## THE PROBLEM
In the lines below, switch "Inspect" to "Examine" and change nothing else. Leave the pictures out of your answer.

## SUPPLIED MATERIAL
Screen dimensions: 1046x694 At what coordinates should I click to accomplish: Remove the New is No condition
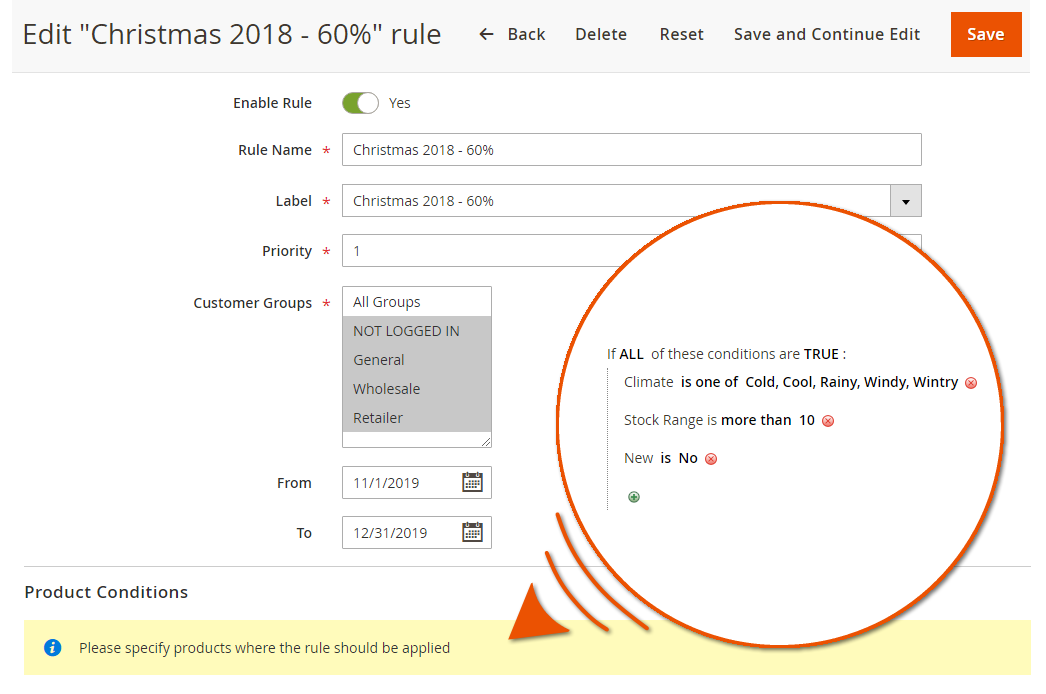711,459
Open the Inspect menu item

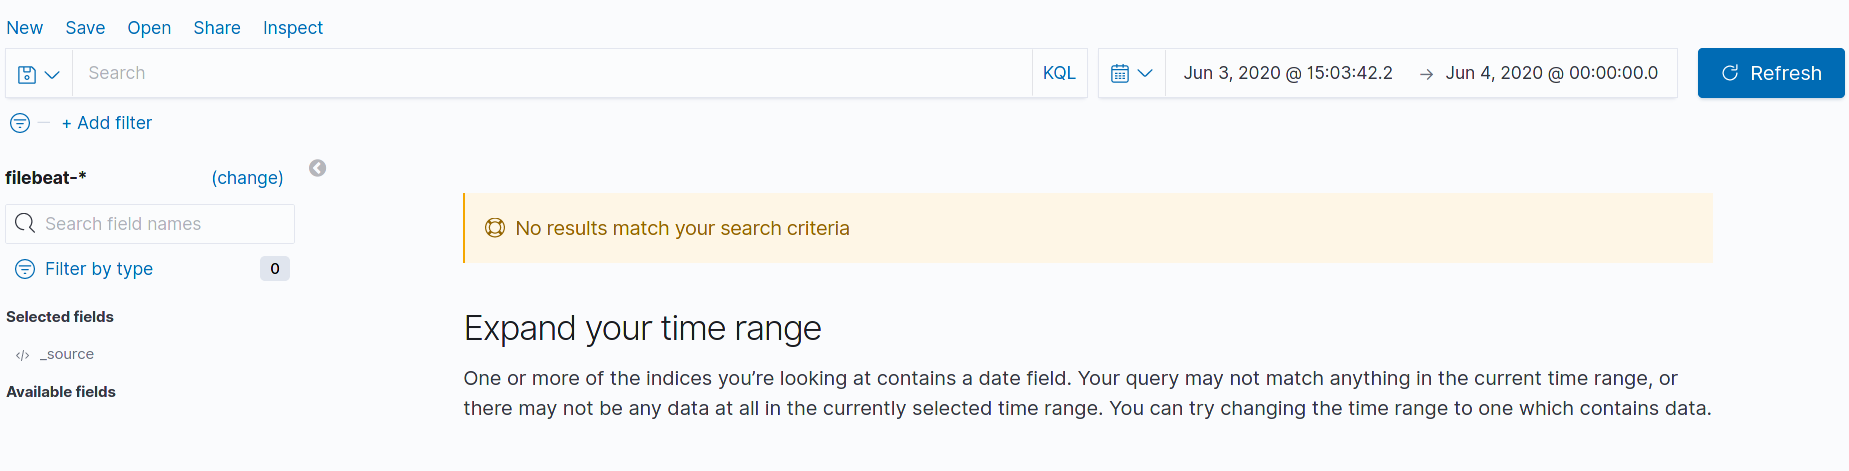[x=293, y=28]
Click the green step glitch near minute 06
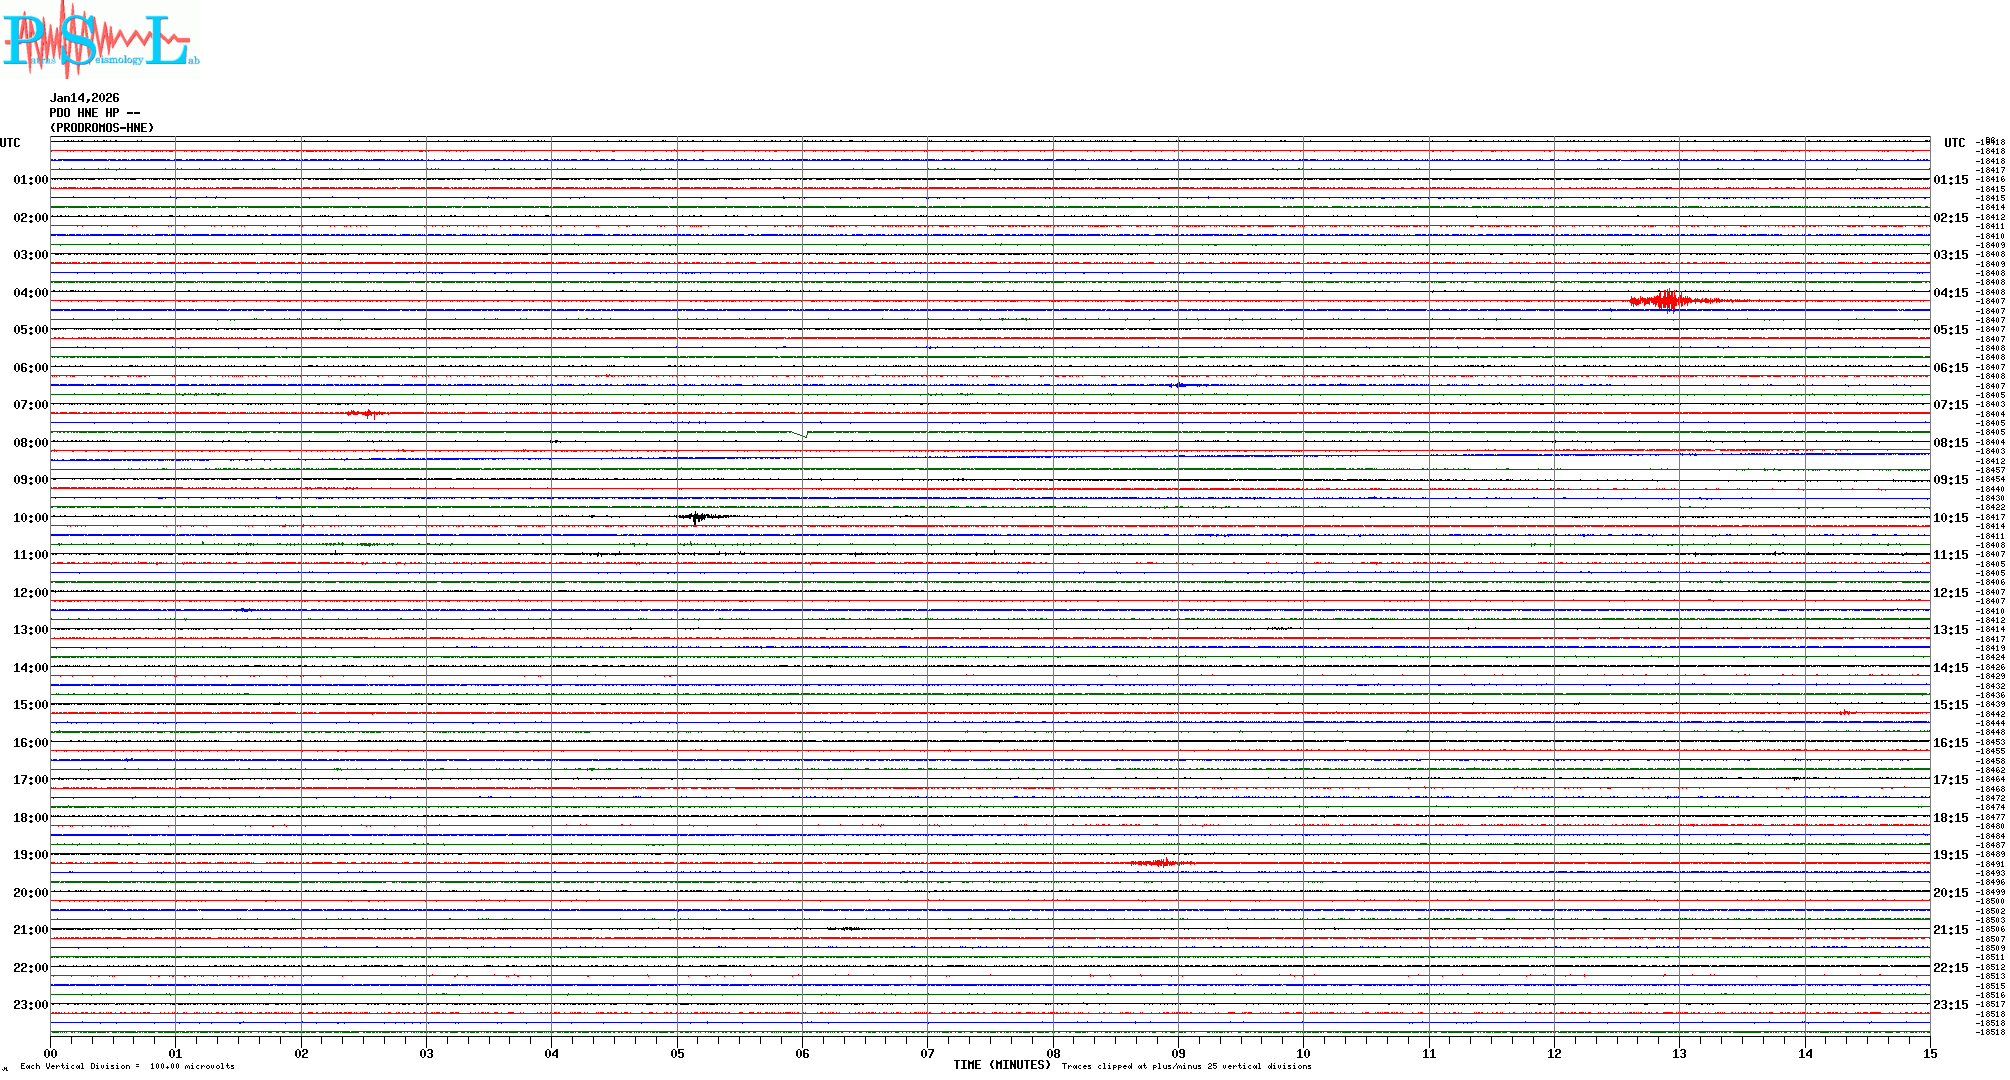This screenshot has height=1080, width=2010. [802, 434]
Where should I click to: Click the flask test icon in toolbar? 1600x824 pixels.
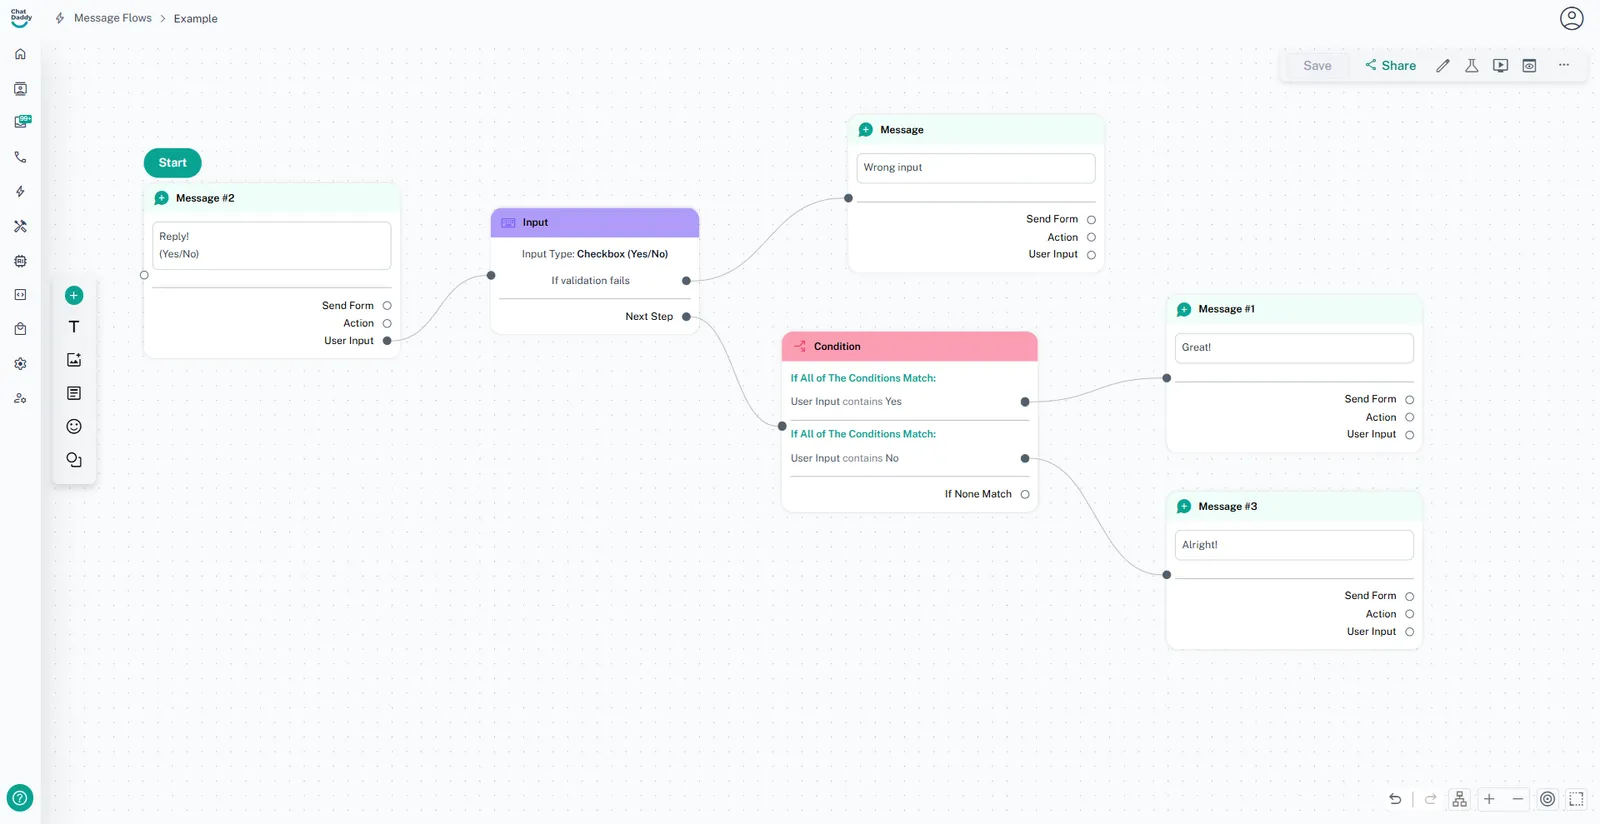point(1471,66)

## REPLY TO THE TASK
Screen dimensions: 1046x694 At what coordinates should I click to accomplish: Remove the New is No condition
711,459
Open the Examine menu item

[x=293, y=28]
Click the green step glitch near minute 06
This screenshot has height=1080, width=2010. [802, 434]
Where should I click to: Click the flask test icon in toolbar? 1600x824 pixels.
point(1471,66)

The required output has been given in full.